* **SELECTED EXCERPT**:
=====

Tuesday, September 29, 2015

I to Q: Innovation in Finance to Quarterback Models


I’m wary of “innovation” in the financial sector. My unease is motivated by the 2007 mortgage crisis. There were many activities by many parties that led to the crisis, but one aspect of the collapse of the financial system that I think particularly drove the financial market into the ground was great distance between the investor and the impact or hedge fund and homeowner.
The Economist article, “A place in society” highlights that social finance is not new but does point to the new interest of mainstream financial institutions and investors.[1] The article goes on to describe a microfinance market that was once a charitable activity in the past as now a highly profitable business in some cases. “More and more microfinance institutions are tapping conventional capital markets through securitization, arranged by banks such as Citigroup, and even share offerings.” I hope that a thirst by investors for highly profitable businesses combined with creative financing tools does not create such a multifarious financing system that the simplicity of trying to “do well while doing good” is not lost.[1]
Innovation is not a bad thing though. The concept of community-level fundraising or “locavesting” is an example of an innovative direct financing model with a narrower distance between investor and impact. In the booming crowdfunding market, according to “The $5.1 Billion Future of Crowdfunding Is More Than Kickstarter” article, one can anticipate a future with more specific fundraising sites.[2] This is a good thing. More specific fundraising sites may allow investors to compare investments qualitatively (as industry sectors in traditional financial markets) in addition quantitatively, such as a rate of return. The ability to invest in one’s area of expertise and interest—which may be one’s neighborhood or a topic in which one is particularly knowledgeable—is a benefit for the investor, the invested, the market, and the target population which is being served.

=====

* **DIRECTION 1**: Extract the passage of the post on innovation in finance between "Tuesday, September 29, 2015" and "fund and homeowner.", inclusive.
* **DIRECTION 2**:
Answer these questions about the post on innovation in finance:
(a) Which event does the writer name as the source of unease about innovation in the financial sector?
(b) Which bank does the Economist article name as arranging securitization for microfinance institutions?
(c) What dollar figure appears in the title of the crowdfunding article?
None of the data is needed for this work.

* **GIVEN MATERIAL**:
=====

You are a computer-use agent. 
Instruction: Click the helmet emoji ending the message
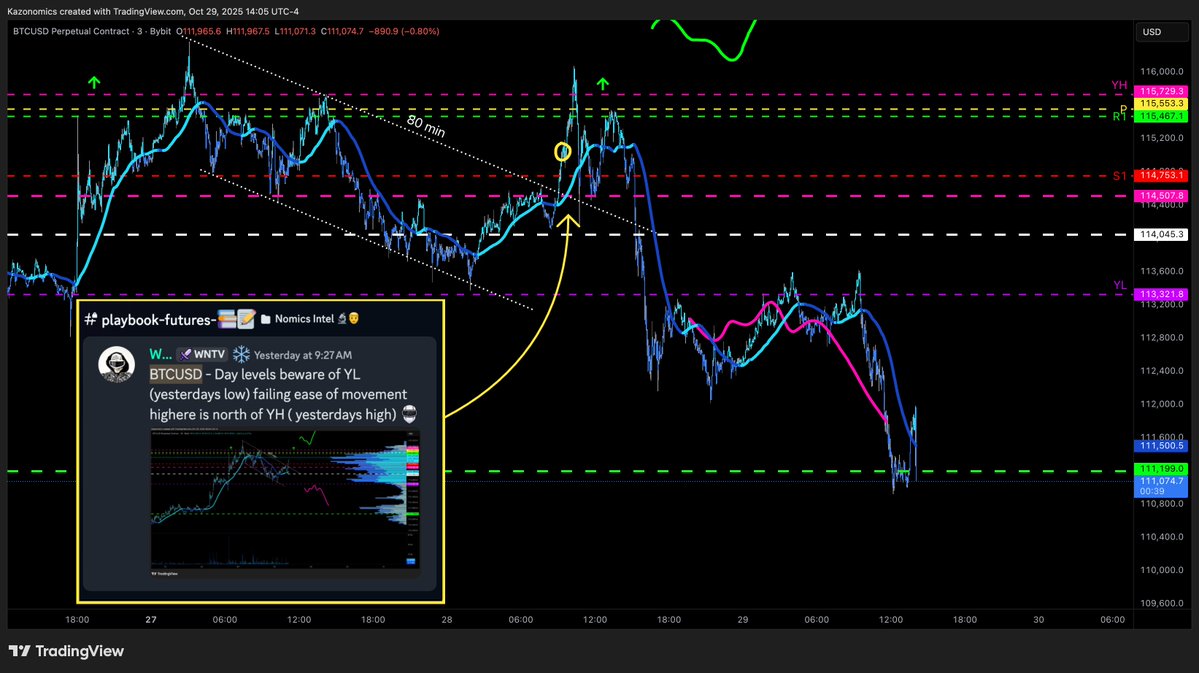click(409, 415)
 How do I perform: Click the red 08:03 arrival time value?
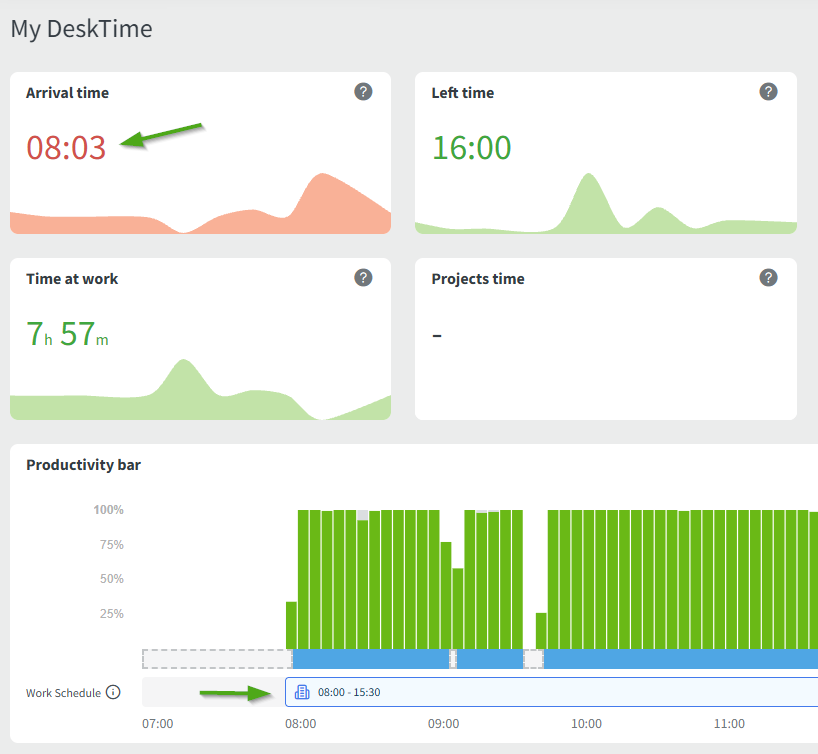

=====

* **REPLY 1**:
Tuesday, September 29, 2015

I to Q: Innovation in Finance to Quarterback Models


I’m wary of “innovation” in the financial sector. My unease is motivated by the 2007 mortgage crisis. There were many activities by many parties that led to the crisis, but one aspect of the collapse of the financial system that I think particularly drove the financial market into the ground was great distance between the investor and the impact or hedge fund and homeowner.

* **REPLY 2**:
(a) The 2007 mortgage crisis.
(b) Citigroup.
(c) $5.1 billion.